昨年暮れにフィリピンにあるホンダのマニュアルトランスミッション(MT)工場を見学しました。一部は日記でも速報しましたが、改めて詳しいレポートを上げておきたいと思います。

MT工場が設けられたのはホンダ・パーツ・マニュファクチュアリング(HPMC)の工場内です。マニラ近郊のラグーナ・テクノパーク内に立地するこの工場では、従来からプレス部品を中心にした補修部品を生産してきましたが、それに加えてMT工場が設けられました。

ホンダは世界市場をターゲットにしたクルマ作りを進めるため、メイド・バイ・グローバル・ホンダのコンセプトのもとに、フレキシブルな生産体制の構築を実践しています。この考え方に基づきASEAN地域では自由貿易協定を活用した生産の分担を図っています。主要な組み立て工場はタイに設けられていますが、AT工場をインドネシアに、MT工場をフィリピンに設けて、域内の相互供給を図る考えです。フィリピンやインドネシアにも組み立て工場を持っていますが、いずれも規模は小さなものです。

MT工場は本来ならAT工場と一緒に作ったほうが効率的といえます。MTとATの需要変動があった場合でも、生産比率を変えるだけでトータルの生産台数を落とさずにすむからです。ただ、MT工場をインドネシアのAT工場に併設すると、フィリピンから輸出するものがほとんどなくなり、貿易のアンバランスが生じて東南アジアの自由貿易協定を生かすことができなくなります。そのためもあってフィリピンのHPMCがMT工場の設置場所として選ばれました。
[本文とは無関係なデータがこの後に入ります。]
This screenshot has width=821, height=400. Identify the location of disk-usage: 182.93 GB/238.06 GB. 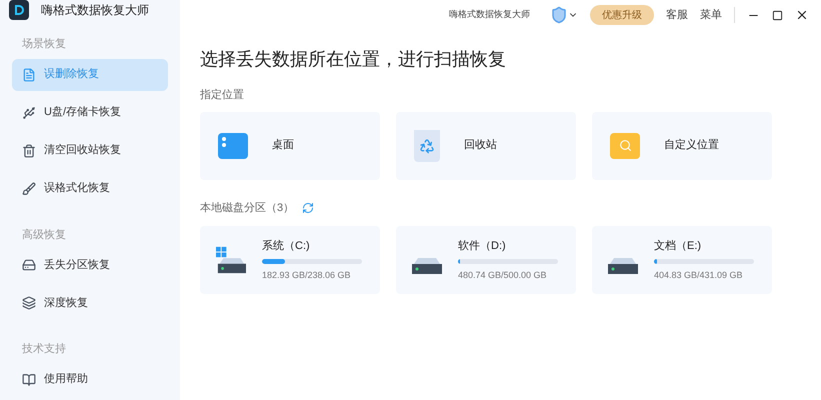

HPMC自体も、補修部品の工場であるために多品種少量生産を強いられる宿命にあり、効率的な生産を実現できるMT工場の設置は大いに望むところだったのです。現在の時点では、ASEAN域内のタイやインドネシアへの供給より、英国ホンダやアメリカホンダへの供給のほうが多い状況ですが、将来的にASEAN域内に供給する量が増えていくものと見られています。

生産しているMTはシティ用、シビック用、アコード&CR-V用の3機種で、排気量1200ccから2400ccまでのエンジンに対応するMTを生産しています。トランスミッションの外側のケース部分はアルミ製で、これを作るためのダイキャスト・マシーンは東南アジアでも最大の機械を設置しています。大キャスト・マシーンへの投資は相当に大きなものであるため、自社で持たなくてもという声も強かったそうですが、生産の効率化を考えると自社で持つのが理想とのことで、あえて自社工場内に設けたそうです。ダイキャストで作られたアルミ鋳造ケースのマシニング加工は日本から遊休機を持ち込むなどして、シンプルかつ低コストの工場を造っています。

組み立てラインには女性の姿も目立ち、合計14名の人員で最終組み立てに当たっています。このラインもいろいろな工夫が凝らされていて、部品の取り付け漏れが発生しないようにしたり、あるいは部品を入れたケースが傾斜を利用してラインの先頭に戻るようにするなど、コストをかけずに品質を確保する工夫を凝らしています。品質の管理や完成品に対する品質のチェックなども入念に行われていて、品質的には日本製のものと変わらないレベルにまで達しているということでした。

日本国内ではMT車の設定のないホンダ車が多くなっていますが、世界的にはまだまだMT車の需要は根強いものがあります。当分はフィリピンのMT工場が、世界への供給基地になります。ただし、全体的な流れとしては東南アジアなどでもAT比率が上昇する傾向にあるため、HPMCのMT生産も長期的には見直さなければならなく可能性があります。